Hana, 40, an Abu Dhabi mother who preferred to not use her family name, says the biggest challenge she faces as a homeschooler is educating her six-year-old daughter while not isolating her from other children. In the Shade, she says, helps ease her concerns.
“We get together, share resources and ideas and organise field trips,” says Hana, who is from Canada and has lived in the capital since her daughter, Mia, was born. “To me, homeschooling is a lifestyle choice that brings me into contact with other like-minded parents.”

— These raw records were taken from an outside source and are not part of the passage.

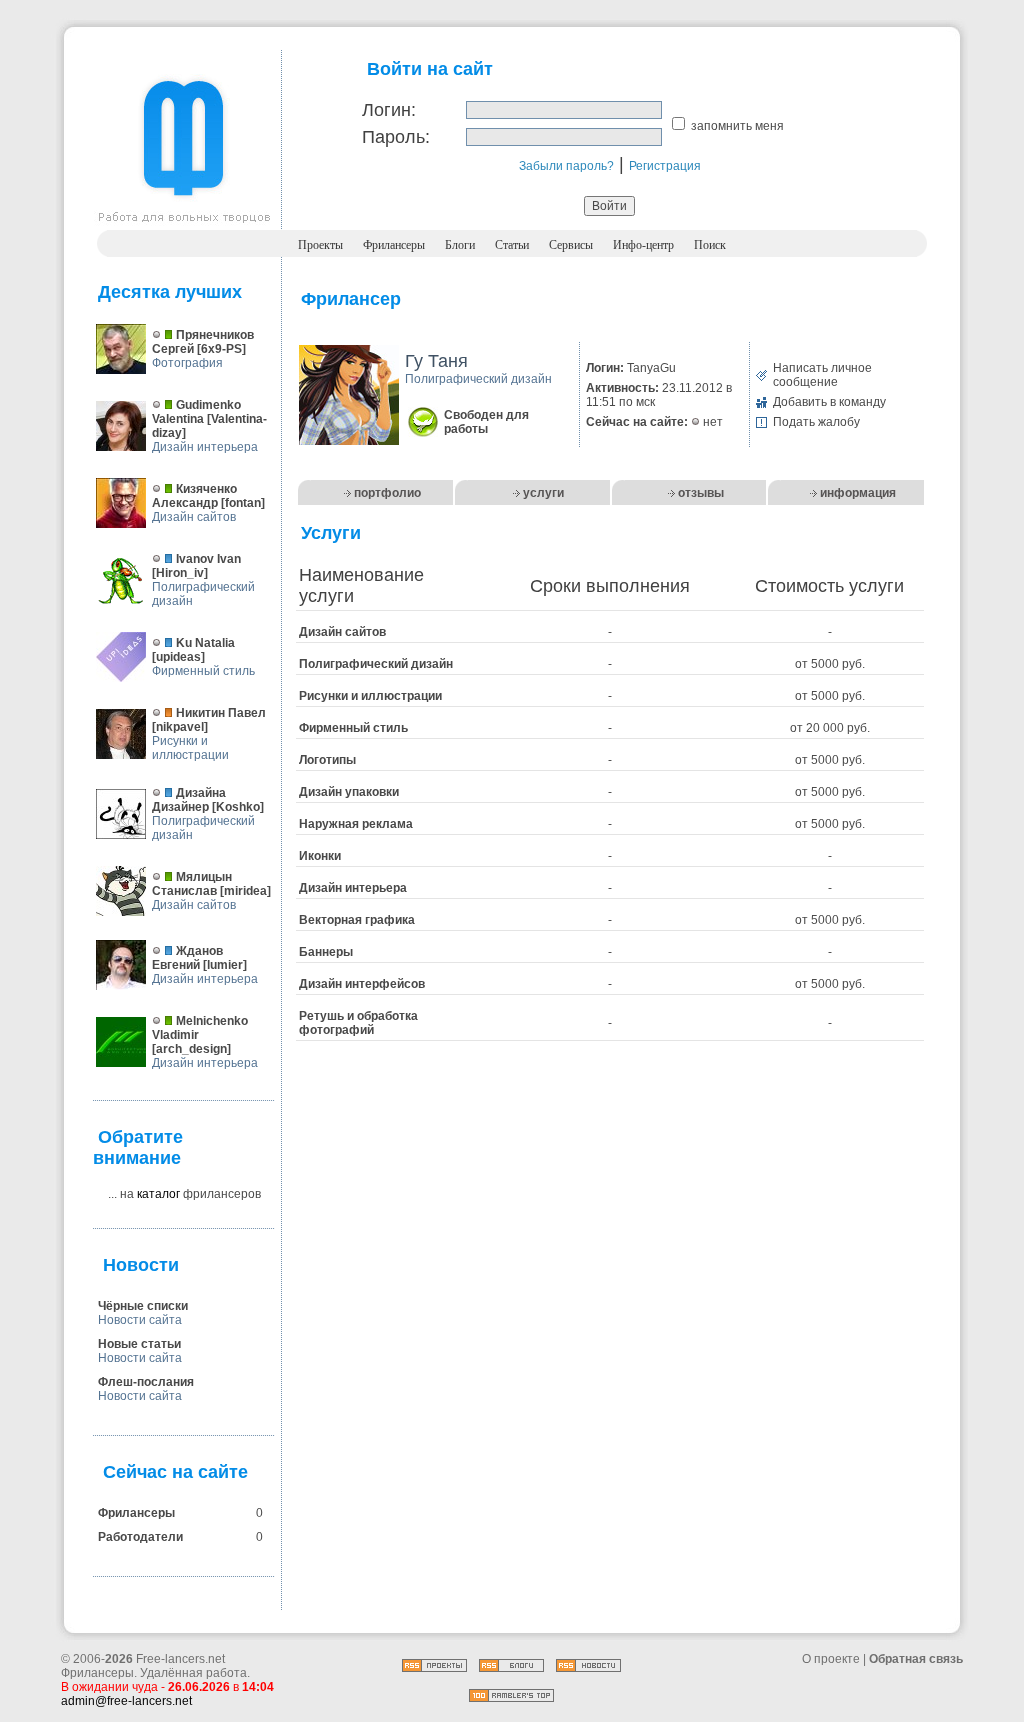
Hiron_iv (180, 573)
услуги (543, 493)
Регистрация (665, 166)
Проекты (320, 245)
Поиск (710, 245)
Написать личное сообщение (822, 375)
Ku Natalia (205, 643)
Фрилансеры (394, 245)
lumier (225, 965)
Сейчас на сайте (175, 1472)
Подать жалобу (816, 422)
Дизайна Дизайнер (189, 800)
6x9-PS (221, 349)
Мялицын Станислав (192, 884)
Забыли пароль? (566, 166)
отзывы (701, 493)
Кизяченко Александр (194, 496)
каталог (158, 1194)
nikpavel (180, 727)
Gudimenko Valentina (196, 412)
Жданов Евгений (187, 958)
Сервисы (571, 245)
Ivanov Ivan (208, 559)
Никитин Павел (221, 713)
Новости (141, 1265)
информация (858, 493)
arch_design (191, 1049)
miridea (245, 891)
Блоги (460, 245)
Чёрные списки (143, 1306)
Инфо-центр (643, 245)
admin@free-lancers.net (126, 1701)
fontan (243, 503)
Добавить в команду (829, 402)
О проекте (831, 1659)
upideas (178, 657)
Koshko (238, 807)
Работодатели (140, 1537)
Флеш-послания (146, 1382)
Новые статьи (139, 1344)
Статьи (512, 245)
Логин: (389, 110)
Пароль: (396, 137)
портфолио (387, 493)
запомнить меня (737, 126)
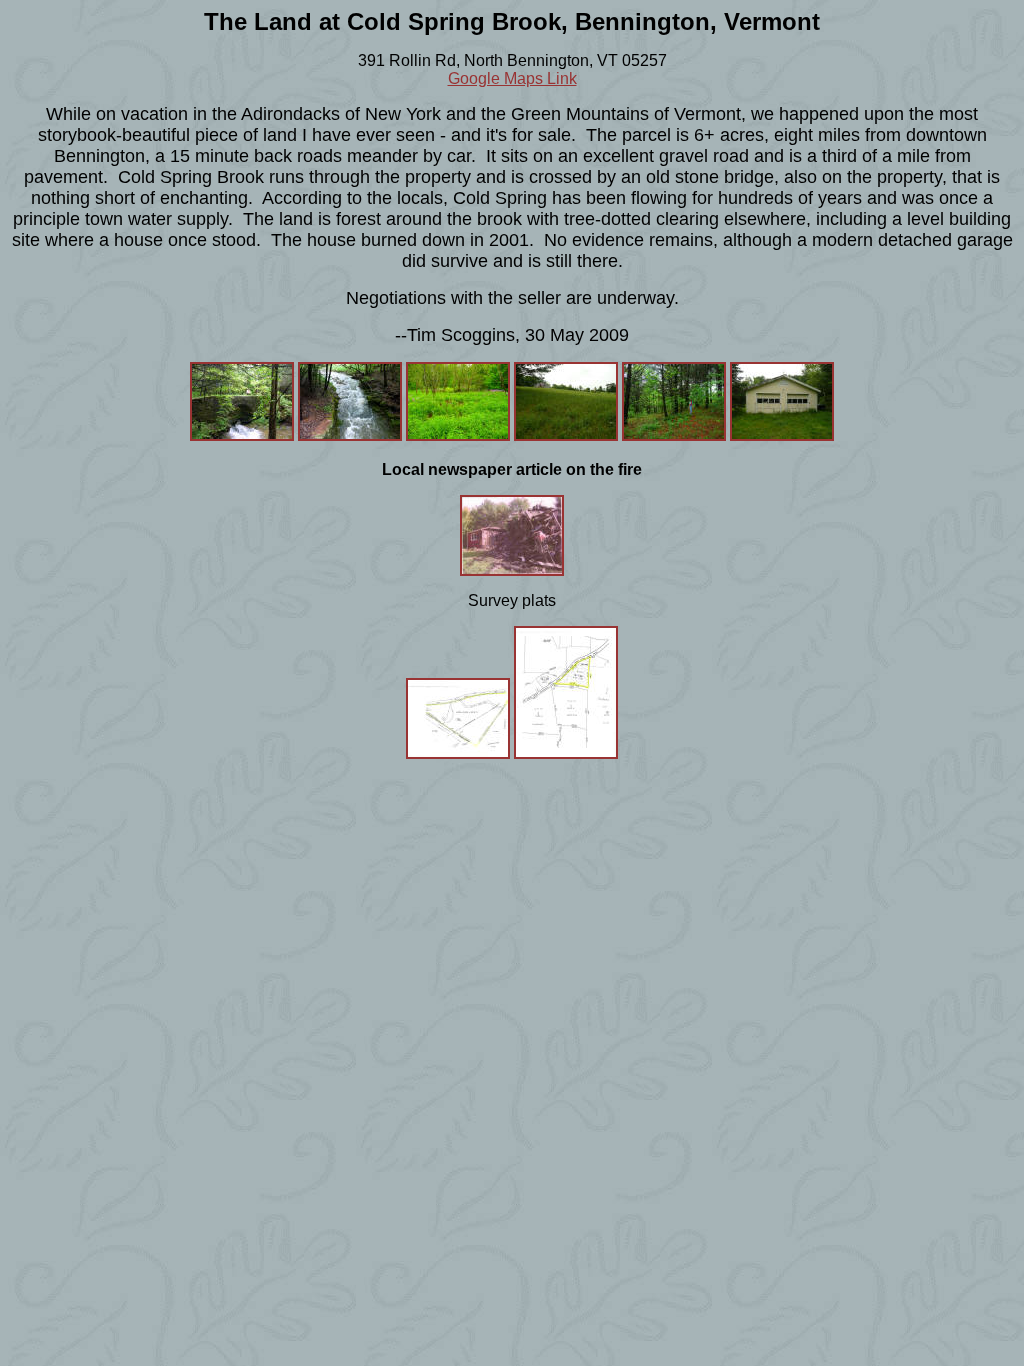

As a former teacher herself, Hana is confident that her daughter is benefiting from homeschooling and says she spends less than a Dh1,000 a month on the endeavour.
So is homeschooling a viable option for all?
The UAE Ministry of Education does not actively encourage the practice, but does support Emirati parents who homeschool, provided that they follow the UAE national curriculum.
On the other hand, education experts say that expatriates should consult their embassies to determine the rules governing mandatory education in their respective countries. There are a wide variety of homeschooling programmes, and it’s important that you choose the right one for you and your child. After all, their future depends on it.